On Tue, 23 Aug 2022 at 11:35:22 +0100, Simon McVittie wrote:
> The failure is that in test-unshare (which tests the unshare backend),
> several test-cases run autopkgtest against a mock package in which a
> test script "debian/tests/$test_name" emits known strings on its stdout,
> and assert that autopkgtest's stdout contains those strings.
> In fact [the required string] does not always appear, causing
> a test failure.
The best theory I have so far is that when autopkgtest runs a
dynamically-generated shell script (!) in the testbed, one of the things
it does is (simplifying a bit):
touch /scratch/mytest-stdout /scratch/mytest-stderr
debian/tests/mytest \
2> >(tee -a /scratch/mytest-stderr >&2) \
> >(tee -a /scratch/mytest-stdout)
After mytest exits, we have a race condition. If we're lucky, which in
practice most of the time we are, then the tee processes get scheduled
before this shell script exits, read the remaining output from mytest,
write it to their respective files and to the stdout/stderr of the
"auxverb" (which end up being autopkgtest's own stdout/stderr), and exit.

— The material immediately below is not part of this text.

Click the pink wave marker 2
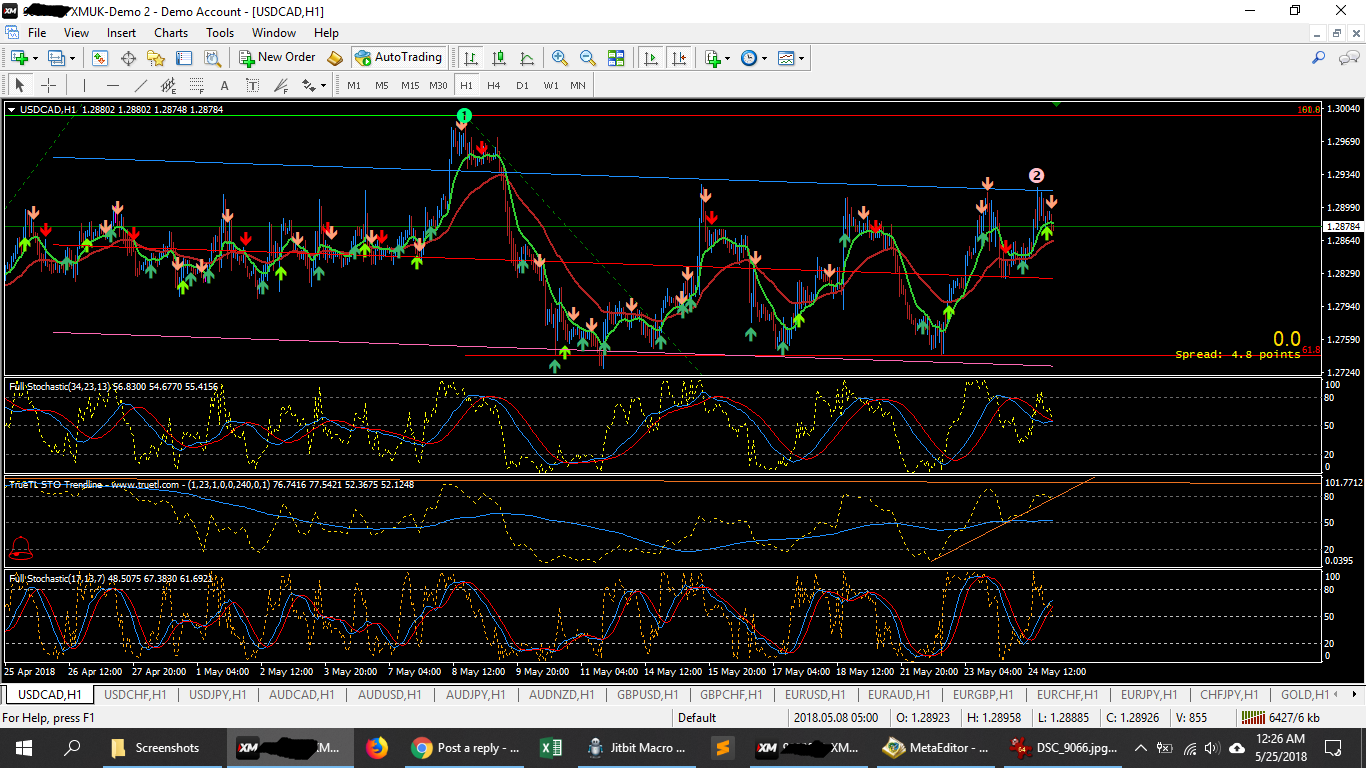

However, if we're unlucky, then that script exits as a result of
mytest exiting, and the su or bash command that is running the script
also exits. That su or bash command is pid 1 in the container (because
we're running in a new pid namespace due to unshare --pid in the last
line of lib/unshare-helper), so when it exits, the kernel unceremoniously
kills every process that remains inside the container with the equivalent
of kill -9, notably including the two tee processes. Anything buffered
inside those tee processes or in the pipe used for the command substitution
is lost.
The lxc, lxd and Docker/Podman container backends do not have this
problem, because they either run a full init system as pid 1 (virt-lxc,
virt-lxd, virt-podman --init) or run a dummy 'sleep infinity' process as
pid 1 (virt-docker, virt-podman), so the container is not shut down until
we are ready for it to be shut down, which we do not do until after the
test itself has finished, with enough arbitrary delays that we do not lose
the race in practice. The notable thing that unshare is doing differently
that makes it more likely to lose this race is that it's repeatedly
creating and destroying containers (in the sense of a collection of
linked namespaces) for the same root filesystem, once per test-case.
Does that seem plausible?
If this theory is correct, then the ideal thing to do here would be to
run the two tee processes as explicitly background processes (with the &
operator), and then after debian/tests/mytest exits, explicitly wait(1)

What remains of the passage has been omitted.